Apple will have to toe govt line to overcome increased competition and dropping revenues in China

Apple CEO Tim Cook has come out in defence of the company’s stand on removing major virtual private network (VPN) apps from its App Store in China.

Apple CEO Tim Cook has come out in defence of the company’s stand on removing major virtual private network (VPN) apps from its App Store in China. The Chinese government has made it mandatory for VPN apps to have a license to be operational. VPNs let you circumvent the Great Firewall of China, to access apps and services that are banned within China. Think apps such as Facebook or Twitter or Google services or sites that are banned in China. It is a tool used not just by regular citizens, but also by human rights activists.

Apple CEO Tim Cook. Reuters

Apple CEO Tim Cook. Reuters

In his statement, Cook said, “We were required by the government to remove some of the VPN apps from the app store that don’t meet these new regulations... Today there’s still hundreds of VPN apps on the app store, including hundreds by developers outside China. We would obviously rather not remove the apps, but like we do in other countries we follow the law wherever we do business.
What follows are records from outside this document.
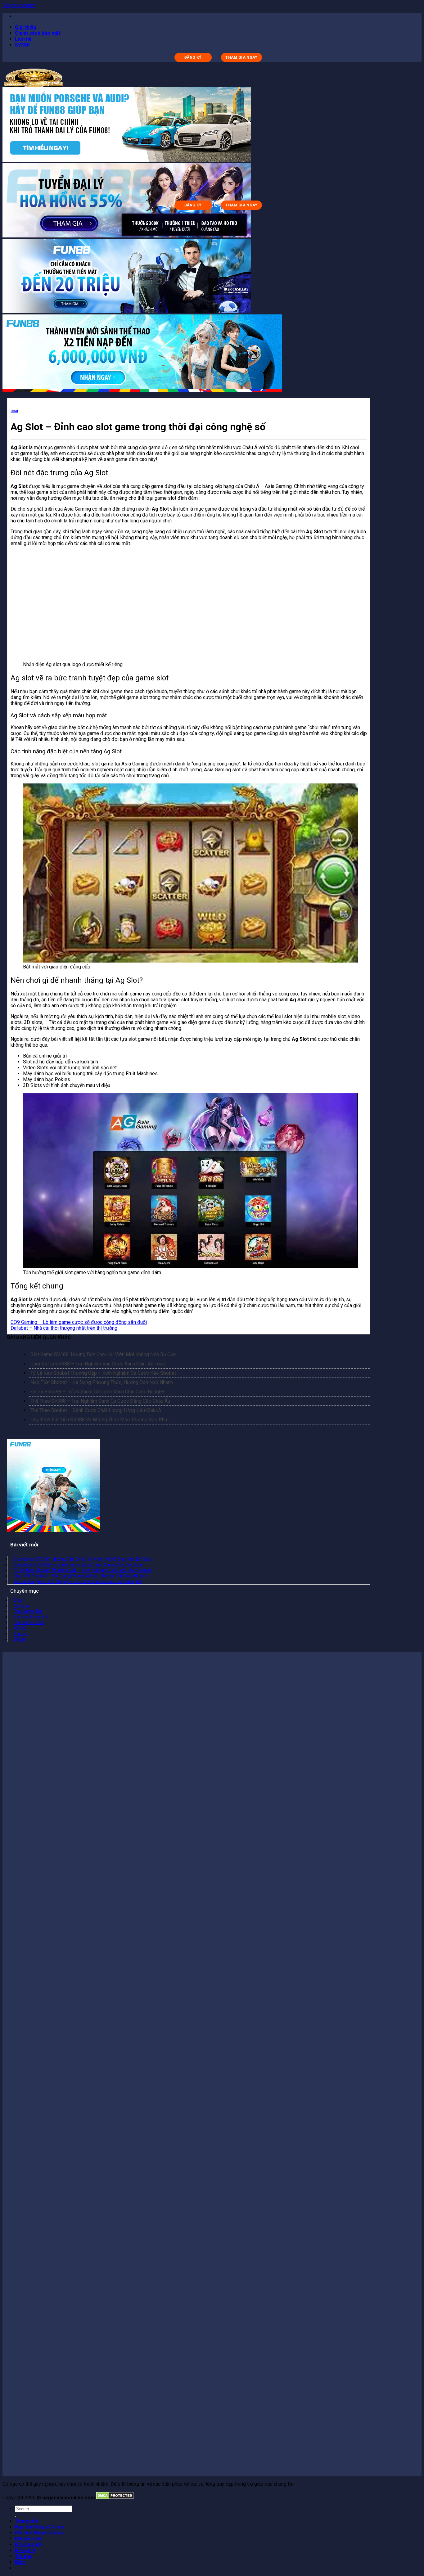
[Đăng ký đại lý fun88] (126, 160)
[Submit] (15, 2516)
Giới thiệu (25, 27)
We strongly believe participating in markets and bringing benefits to customers is in the best interest of the folks there and in other countries as well.”

While the VPN app makers are not pleased with this decision, for Apple it just makes business sense to toe the line of the Chinese government.

Apple revenues in China are dropping

As far as Apple is concerned, China is one of its major markets. The higher disposable incomes of people, the popularity of the brand and quick adoption of its latest products is proof enough. However, in its latest quarterly earnings call, Apple reported a drop in revenues from the Chinese region by around 10 percent year-on-year.

And this has been for the fifth quarter running.

But one area that is seeing improvements are Apple services. And for services to thrive in the Chinese market, they have to get the approvals from the Chinese technology regulators.

iPhone’s share in China has fallen to nine percent in the January to June period as compared to a peak of 14 percent in 2015, says a Counterpoint research analyst. Homegrown brands such as Huawei, Oppo, Vivo and Xiaomi have pushed Apple iPhone to the fifth position in terms of sales.

The fate of Google

China has a thriving local software apps and services ecosystem. The Great Firewall of China prevents direct access to a lot of US-based technology companies including Google, a lot of whose clones are currently operational in China. A major reason for this is again, the regulation of apps and services. Google, which was functioning smoothly in China since 2006, met a roadblock in 2010.

Google decided to shut off its China operations after it discovered a cyberattack from China targeted at it and many other companies. Google also discovered that Gmail IDs of a lot of human rights activists had been compromised. It decided to shift its search operations to Hong Kong. While Google’s decision was applauded worldwide, soon enough all Google services were banned within China. And considering the immense market potential of China, Google is taking measures to make a comeback there, by hiring people and working towards an agreement to come up with an app store which would only have government-approved apps.

Apple would certainly not want to do something drastic and go against the local laws, lest its services are not allowed in China as well, a market the Cupertino giant just cannot ignore. The App Store is a huge revenue generator for Apple, and with the Play Store still not official in China, Apple would certainly not want to lose that edge.